Islamic State’s web success has come through preying on young followers’ frustrations via Tweets from the preachers such as Mohamad al-Arefe, like reported by theguardian.com
If the west (or rather western-backed militias) has won the ground war against Islamic State, then we are still losing the digital war. Accounts such as Mohamad al-Arefe’s prove it: he has 20 million followers on Twitter – more than anyone else in the Middle East. He only follows five accounts – all versions of himself in Indonesian, Farsi, Urdu, Turkish and (perhaps most worryingly) English. He also produces popular “Snap Fatwas” on Snapchat. He is a one-man, multilingual, global extremist-leaning media network.
I’ve interviewed many Isis defectors in my work over the years, and Arefe’s namekept coming up. One in three Saudi youths follow him online, and the other two know who he is. His popularity makes him untouchable to the Saudi authorities – his arrest would likely trigger social upheaval. For years I have seen him retweet Isis fanboys gushing about the virtues of their caliphate, and encouraging Muslim youth around the world to join them.
There is no lack of edgy Saudi preachers who are less than politically correct, so what makes Arefe so special? He’s 47, which is young by Saudi clerical standards. As well as youth, he has another trait that the Saudi religious establishment lacks: charisma. This is in spite of him being such a mediocre graduate that he struggled to even get a job as a village mosque imam. Just like many of his fans, his rejection by the mainstream drove him to social media.
And social media matters in Saudi Arabia – even more than in the west. Saudi leads the world in both Twitter and Snapchat usage. The result is that Arefe is the 86th most-followed person worldwide on Twitter, just ahead of Hillary Clinton and just behind Ed Sheeran.
Arefe continues to churn out his “calamity topics” at an alarming rate. He instinctively understands that content is king, whether new videos, apps or games. His output sizzles with a “change narrative”, something young people latch on to in droves.
Isis’s most valuable territory – and the one that it is holding comfortably – is online: it has a hugely successful international brand. To understand why, first we must understand its audience segmentation. Arefe is not helping Isis create a new breed of extremists; rather he is cynically exploiting a vast, already existing segmented demographic.
We feed ourselves a convenient fantasy that Isis’s sophisticated use of social media is somehow luring young men who would otherwise be at home with their families, playing video games. That’s just not true. Arefe preys upon their frustrations and a life with very few outlets for free expression. This is self-evident in the chatter of Isis fanboys and “how inspired they are by their brothers”.
This inspirational – and aspirational – side to Isis marketing is neglected by many analysts. Most outsiders think people such as Arefe are selling a medieval narrative. That couldn’t be further from the truth: a large part of Arefe’s messaging (70%) tends to be rather positive. Kind of like self-help for extremists: “Change your life – by ending it.”
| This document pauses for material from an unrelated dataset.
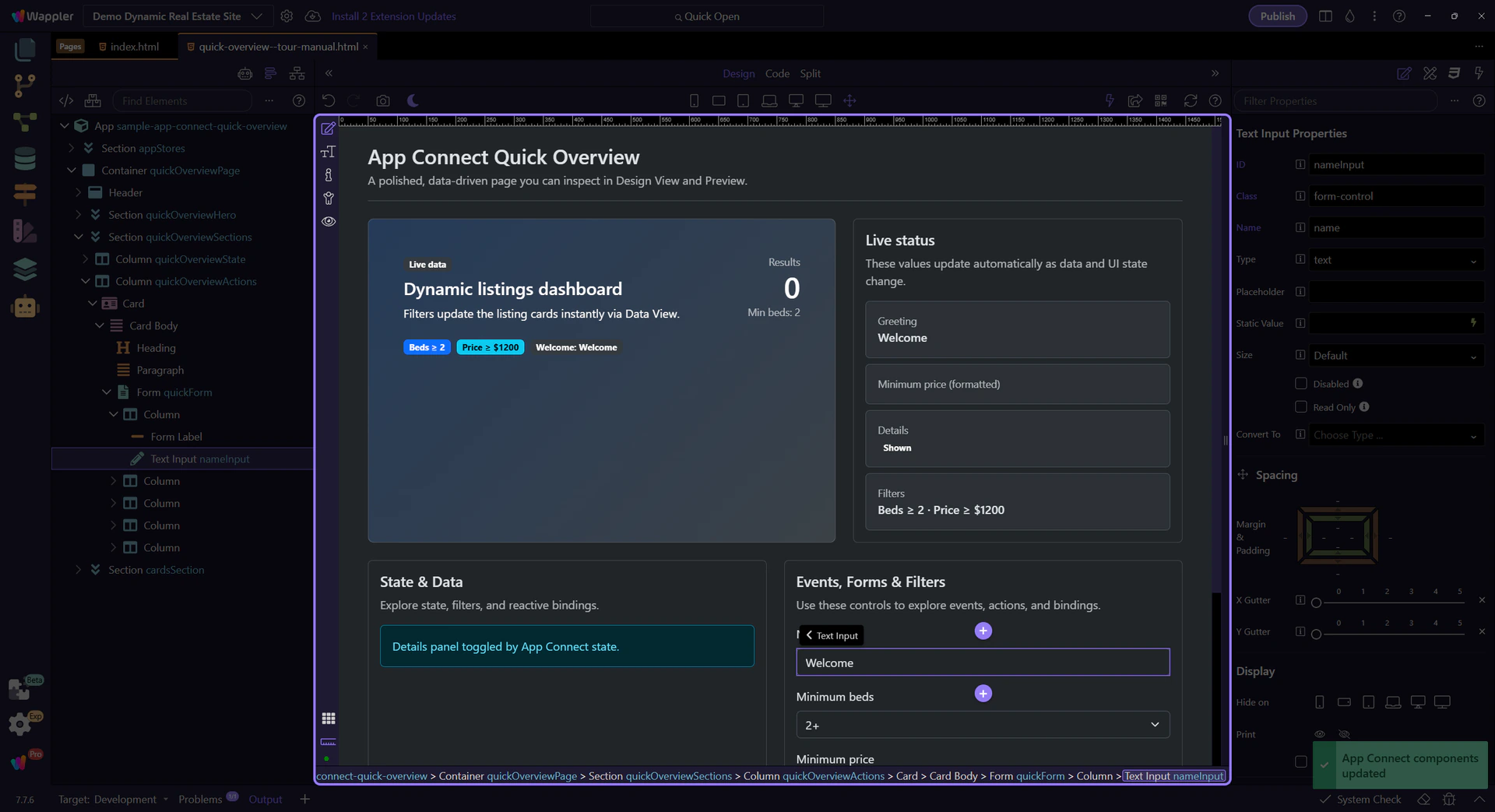
Task: Click Install 2 Extension Updates link
Action: [x=393, y=16]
The message is also materialistic. When I look at its recruitment videos, I see Isis selling a consumerist lifestyle: a western-modelled, efficient government structure, free of corruption. This isn’t a return to the dark ages, a fostering of archaic traditions. This is the new caliphate – on steroids. A caliphate bigger and better than the old model. A caliphate that can beat the west at its own game.
So what’s the solution? First, we must accept that the answer cannot be provided by the technology platforms themselves. It is unlikely that any social media site will ban Arefe, because he is careful not to violate their terms of service. They cannot stop him, for example, speaking out against Bashar al-Assad’s tyranny, while also speaking favourably about religious law and Islamic government. But if you put these two ideas together and add some dangerous context, you end up in a bad place. What’s more, even if social media platforms did ban him, most of his hardcore followers are on the deep and dark web using private Telegram channelsand untraceable bitcoin. The radicalisation horse has bolted.
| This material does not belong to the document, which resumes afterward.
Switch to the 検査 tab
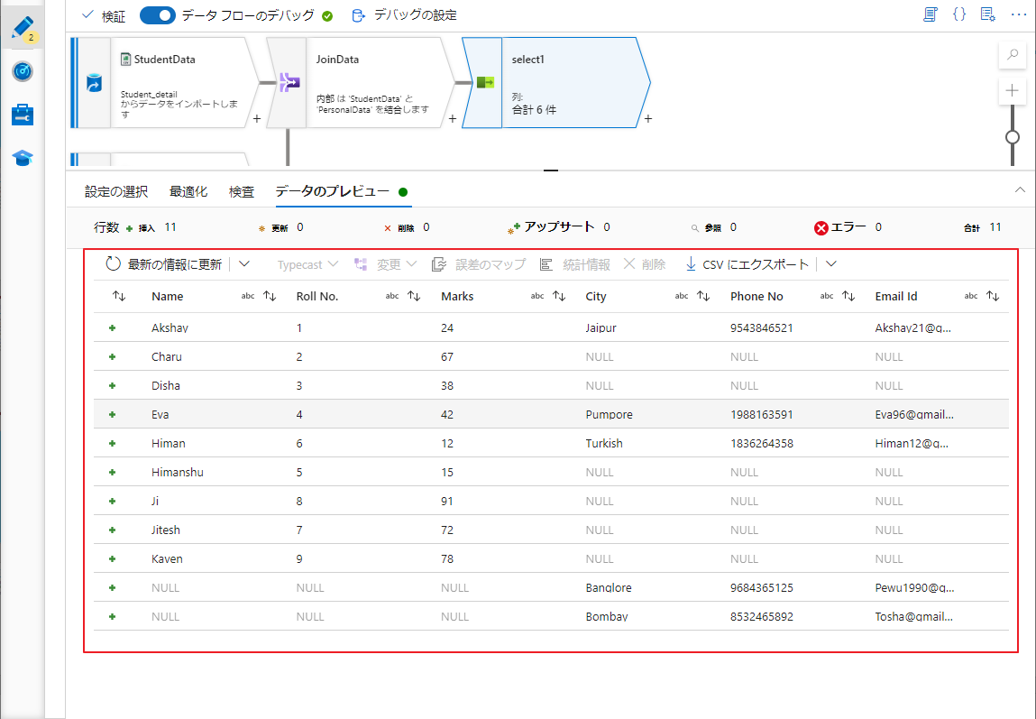 tap(241, 191)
Second, we must understand how Arefe’s ideas are disseminated. Public health research can teach us more here than current counter-insurgency strategies, because Isis ideology spreads like a sexually transmitted disease, through intimate, one-on-one contact – including social media contact. To contain the “infection” we need “ring immunisation”, which serves to inoculate against the further spread of the virus. This means looking at people’s networks, their communities and neighbourhoods.
Finally, we have to face the fact that Arefe proves that religious leaders still matter, at least in the Middle East. Based on Twitter stats, it could be argued they matter more than actors, politicians, musicians or sports icons. There is a strong market among young people for credible, authentic religious leadership that is not associated with the official government line or ministry of religious affairs policy. We must resist the temptation to assume that as Middle Eastern economies develop, western secularism will be bought as enthusiastically as western brands. Quite the opposite: Isis use Nutella to recruit jihadi brides, showing that the latter can be put to service in an attack on the former.
The challenge is to promote local voices, the young Malalas with street cred who can offer a more compelling and stirring vision of the future than Arefe. In the Middle East, messengers matter at least as much as the message. Arefe – and Isis – understand that. Do we?